• What is being asked
Filter the material below so that only lines containing "column" remain.
——————
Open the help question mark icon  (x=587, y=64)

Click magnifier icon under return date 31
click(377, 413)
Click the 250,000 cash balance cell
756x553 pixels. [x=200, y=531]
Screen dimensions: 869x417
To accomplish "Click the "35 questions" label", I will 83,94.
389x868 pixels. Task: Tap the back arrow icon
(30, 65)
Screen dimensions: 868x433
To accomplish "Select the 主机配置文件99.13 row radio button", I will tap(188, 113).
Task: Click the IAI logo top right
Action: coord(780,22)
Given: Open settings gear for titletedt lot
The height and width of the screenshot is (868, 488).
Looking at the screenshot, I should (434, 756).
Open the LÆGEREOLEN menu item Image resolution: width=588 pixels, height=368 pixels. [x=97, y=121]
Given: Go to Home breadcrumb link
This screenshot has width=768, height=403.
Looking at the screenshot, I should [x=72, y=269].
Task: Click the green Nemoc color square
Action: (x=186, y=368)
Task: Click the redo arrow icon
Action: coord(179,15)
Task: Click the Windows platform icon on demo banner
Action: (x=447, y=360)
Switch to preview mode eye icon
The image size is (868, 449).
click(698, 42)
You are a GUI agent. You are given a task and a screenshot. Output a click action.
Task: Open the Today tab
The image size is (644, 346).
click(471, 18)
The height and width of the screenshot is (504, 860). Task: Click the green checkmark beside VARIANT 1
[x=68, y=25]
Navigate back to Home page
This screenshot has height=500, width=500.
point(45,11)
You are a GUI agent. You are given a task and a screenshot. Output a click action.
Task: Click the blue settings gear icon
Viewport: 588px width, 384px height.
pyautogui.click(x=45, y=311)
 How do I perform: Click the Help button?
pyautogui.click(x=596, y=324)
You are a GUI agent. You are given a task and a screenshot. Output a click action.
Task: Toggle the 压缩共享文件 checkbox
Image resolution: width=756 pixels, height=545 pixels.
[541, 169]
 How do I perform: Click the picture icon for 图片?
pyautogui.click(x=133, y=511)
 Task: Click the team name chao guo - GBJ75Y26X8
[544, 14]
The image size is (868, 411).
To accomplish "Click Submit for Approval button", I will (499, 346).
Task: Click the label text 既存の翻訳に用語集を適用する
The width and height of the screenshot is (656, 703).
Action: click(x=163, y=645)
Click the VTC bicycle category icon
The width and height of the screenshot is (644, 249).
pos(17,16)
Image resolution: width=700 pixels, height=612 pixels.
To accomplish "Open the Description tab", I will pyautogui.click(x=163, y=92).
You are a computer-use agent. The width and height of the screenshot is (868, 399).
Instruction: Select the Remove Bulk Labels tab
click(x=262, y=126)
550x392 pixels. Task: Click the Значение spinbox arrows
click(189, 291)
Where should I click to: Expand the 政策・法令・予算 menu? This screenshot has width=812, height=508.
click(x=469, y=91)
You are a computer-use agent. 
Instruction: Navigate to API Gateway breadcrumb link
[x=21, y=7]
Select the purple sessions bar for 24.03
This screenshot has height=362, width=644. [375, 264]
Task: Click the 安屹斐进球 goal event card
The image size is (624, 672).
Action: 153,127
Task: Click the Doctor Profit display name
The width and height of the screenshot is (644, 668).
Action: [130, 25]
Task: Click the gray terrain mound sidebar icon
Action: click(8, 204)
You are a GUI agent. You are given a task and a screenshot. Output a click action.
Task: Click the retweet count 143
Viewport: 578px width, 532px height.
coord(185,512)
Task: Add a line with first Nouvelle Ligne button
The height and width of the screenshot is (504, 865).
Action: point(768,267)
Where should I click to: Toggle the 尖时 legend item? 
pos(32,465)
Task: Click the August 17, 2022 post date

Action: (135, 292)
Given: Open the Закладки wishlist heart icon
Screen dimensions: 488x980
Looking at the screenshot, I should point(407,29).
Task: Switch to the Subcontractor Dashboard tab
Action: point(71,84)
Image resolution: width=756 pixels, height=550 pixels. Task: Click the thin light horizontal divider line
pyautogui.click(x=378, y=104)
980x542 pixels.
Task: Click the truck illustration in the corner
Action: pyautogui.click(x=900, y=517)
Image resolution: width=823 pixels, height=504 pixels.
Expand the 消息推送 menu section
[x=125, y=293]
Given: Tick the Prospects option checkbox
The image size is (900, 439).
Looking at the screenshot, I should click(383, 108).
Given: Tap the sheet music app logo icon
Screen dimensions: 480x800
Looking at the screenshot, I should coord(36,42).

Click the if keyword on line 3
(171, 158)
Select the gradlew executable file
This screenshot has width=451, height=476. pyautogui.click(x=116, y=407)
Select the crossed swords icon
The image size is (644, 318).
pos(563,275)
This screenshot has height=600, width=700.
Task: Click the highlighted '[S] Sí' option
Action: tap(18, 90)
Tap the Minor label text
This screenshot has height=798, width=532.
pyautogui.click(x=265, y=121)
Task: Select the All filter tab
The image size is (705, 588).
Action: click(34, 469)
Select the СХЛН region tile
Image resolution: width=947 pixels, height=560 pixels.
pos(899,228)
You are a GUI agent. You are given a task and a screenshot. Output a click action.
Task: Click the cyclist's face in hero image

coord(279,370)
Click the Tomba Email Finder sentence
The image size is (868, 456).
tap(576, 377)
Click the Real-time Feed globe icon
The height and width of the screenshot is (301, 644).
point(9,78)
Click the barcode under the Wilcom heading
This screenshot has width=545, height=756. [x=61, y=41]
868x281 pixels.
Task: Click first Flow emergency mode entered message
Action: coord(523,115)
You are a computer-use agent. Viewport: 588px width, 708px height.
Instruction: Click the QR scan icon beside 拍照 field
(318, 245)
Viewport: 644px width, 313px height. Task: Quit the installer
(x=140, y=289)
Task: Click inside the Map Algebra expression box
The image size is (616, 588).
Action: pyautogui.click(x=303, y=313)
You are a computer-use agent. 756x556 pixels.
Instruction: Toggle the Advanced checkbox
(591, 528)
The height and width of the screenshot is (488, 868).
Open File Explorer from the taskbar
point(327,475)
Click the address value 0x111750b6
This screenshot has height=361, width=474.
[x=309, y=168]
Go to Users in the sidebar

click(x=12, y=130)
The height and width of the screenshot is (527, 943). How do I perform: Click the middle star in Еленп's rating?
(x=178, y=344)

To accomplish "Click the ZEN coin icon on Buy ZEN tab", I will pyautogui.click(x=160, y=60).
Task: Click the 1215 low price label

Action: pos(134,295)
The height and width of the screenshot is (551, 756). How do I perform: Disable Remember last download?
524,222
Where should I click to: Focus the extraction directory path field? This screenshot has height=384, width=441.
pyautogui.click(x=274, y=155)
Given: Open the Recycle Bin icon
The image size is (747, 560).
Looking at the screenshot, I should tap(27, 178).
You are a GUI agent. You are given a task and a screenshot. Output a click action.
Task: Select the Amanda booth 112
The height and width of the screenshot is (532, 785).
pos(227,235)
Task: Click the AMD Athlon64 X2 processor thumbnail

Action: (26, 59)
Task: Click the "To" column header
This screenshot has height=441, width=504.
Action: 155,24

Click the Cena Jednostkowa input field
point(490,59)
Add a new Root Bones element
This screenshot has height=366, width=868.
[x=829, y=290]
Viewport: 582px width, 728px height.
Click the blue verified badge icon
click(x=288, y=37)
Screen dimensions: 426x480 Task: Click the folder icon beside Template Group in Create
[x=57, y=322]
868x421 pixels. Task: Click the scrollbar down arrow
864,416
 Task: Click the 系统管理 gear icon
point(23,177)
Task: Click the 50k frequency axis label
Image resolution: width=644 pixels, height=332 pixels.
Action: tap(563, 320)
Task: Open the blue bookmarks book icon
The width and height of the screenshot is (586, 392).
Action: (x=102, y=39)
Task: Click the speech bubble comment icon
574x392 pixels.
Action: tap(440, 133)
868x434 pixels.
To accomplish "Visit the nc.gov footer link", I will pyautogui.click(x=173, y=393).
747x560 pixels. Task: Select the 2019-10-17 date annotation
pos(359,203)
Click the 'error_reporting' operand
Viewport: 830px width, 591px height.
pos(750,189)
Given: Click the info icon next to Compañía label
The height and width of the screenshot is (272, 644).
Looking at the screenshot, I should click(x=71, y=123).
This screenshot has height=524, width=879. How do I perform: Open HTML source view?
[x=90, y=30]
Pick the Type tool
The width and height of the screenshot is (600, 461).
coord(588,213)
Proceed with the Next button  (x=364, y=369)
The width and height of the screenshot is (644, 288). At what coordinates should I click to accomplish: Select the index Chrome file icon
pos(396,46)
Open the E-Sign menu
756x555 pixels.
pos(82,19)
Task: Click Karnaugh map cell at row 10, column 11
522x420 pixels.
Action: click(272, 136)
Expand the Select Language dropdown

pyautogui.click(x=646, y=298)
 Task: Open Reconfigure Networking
——————
• Finished task
Task: Click the "To" column header
Task: Click Karnaugh map cell at row 10, column 11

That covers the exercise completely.